How much would it cost to make Chris Christie a better person?


It takes a lot to frighten Snooki. Via.
About $25 million:
Christie thanked New Jersey residents in his annual budget address for "allowing me the great privilege of running" for president, his first time speaking publicly since dropping out of the Republican race last week.
"It was the governing experience I've had here in this great state, the reforms we tackled here in New Jersey, the bipartisan hard choices we made, and the recovery from one of the largest natural disasters in our nation's history, that I felt prepared me for higher office," Christie said. "While the result was not what I had hoped for, maybe some of you too, the experience has made me a better governor, it's made me a better American, and it's made me a better person."
Graph by Washington Post, February 1 2016.

I'd like to be a better person too, how about it, fans?

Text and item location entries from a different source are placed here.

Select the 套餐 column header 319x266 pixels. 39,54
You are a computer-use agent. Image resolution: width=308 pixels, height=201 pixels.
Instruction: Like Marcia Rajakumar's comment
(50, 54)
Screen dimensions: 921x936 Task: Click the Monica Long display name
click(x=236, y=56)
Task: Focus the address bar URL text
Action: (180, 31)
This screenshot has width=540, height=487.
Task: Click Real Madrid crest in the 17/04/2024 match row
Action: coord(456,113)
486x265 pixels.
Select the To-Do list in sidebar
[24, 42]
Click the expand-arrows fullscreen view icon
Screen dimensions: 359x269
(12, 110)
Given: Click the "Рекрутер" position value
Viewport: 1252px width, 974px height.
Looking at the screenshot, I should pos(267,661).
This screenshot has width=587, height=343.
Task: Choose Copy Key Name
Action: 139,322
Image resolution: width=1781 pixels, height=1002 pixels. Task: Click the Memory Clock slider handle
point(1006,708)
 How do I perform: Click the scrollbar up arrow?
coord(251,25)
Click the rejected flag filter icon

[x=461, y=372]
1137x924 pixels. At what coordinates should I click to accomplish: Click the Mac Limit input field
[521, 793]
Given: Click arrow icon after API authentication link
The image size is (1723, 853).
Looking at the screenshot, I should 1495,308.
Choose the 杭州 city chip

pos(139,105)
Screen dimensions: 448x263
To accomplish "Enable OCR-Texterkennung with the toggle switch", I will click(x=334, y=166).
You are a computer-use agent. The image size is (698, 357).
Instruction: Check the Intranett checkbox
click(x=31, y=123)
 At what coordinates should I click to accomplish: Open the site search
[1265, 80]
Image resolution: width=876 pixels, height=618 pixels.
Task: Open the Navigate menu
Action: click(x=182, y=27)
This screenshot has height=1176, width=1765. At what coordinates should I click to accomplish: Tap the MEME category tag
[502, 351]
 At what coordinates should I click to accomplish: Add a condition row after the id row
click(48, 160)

Oh, and it also made him a better governor, he said. That's definitely a positive, because New Jersey needs a better governor:
New Jersey is experiencing the eighth slowest job growth of any state in the nation and is one of 13 states that have not recovered all their jobs lost during the Great Recession. The Garden State only recovered 82 percent of the jobs it lost since the state of the recession, having been outpaced by neighboring New York and Pennsylvania — which both regained the lost jobs and then some.
And:
Without intervention, New Jersey’s Transportation Trust Fund will run out of money by June 30, the end of the state's fiscal year. The fund, established in 1984 as a tool for long-term investment in transportation improvements, is leveraged to the point where nearly all dedicated annual revenues must go to debt service. With over a third of the state’s bridges classified as structurally deficient or functionally obsolete, the lack of transportation funding is seen by some as the state’s single most pressing problem.... The real task - raising the tax - will require a heavy lift from legislators during the first half of 2016.
And:
  • Faced with an $800 million hole in the FY2014 budget, the Governor decided to cut a scheduled pension payment by $900 million and reduced the FY 2015 pension payment by $1.5 billion, violating the law he signed in 2011 and reneging on his promise to fully fund pensions.
  • By blowing up his pension reform, the state is likely to experience future credit downgrades, making it harder to grow the economy. New Jersey has had its bond rating downgraded nine times on Christie’s watch, driving up the interest payments on state debt.
  • Every dollar the state skips on necessary pension payments grows over time.
     
  • Under the 2011 pension/benefit overhaul, public employees continue to contribute more and more. By 2018, police and fire personnel will be paying 10% of their salaries into the system, state police 9%, teachers and other public employees 7.5%.
     
  • Current retirees have had Cost-of-Living Adjustments eliminated.
And:
The governor continues to fight every effort to raise the minimum wage to a living wage, even with 2.8 million residents living in poverty, a 50-year high, according to a 2014 study commissioned by Legal Services of New Jersey. The middle-class continues to shrink under Christie, with the richest 20% controlling half the income.
Shame he couldn't have started off as a better governor, and a better person, huh? This approach doesn't seem cost-effective at all.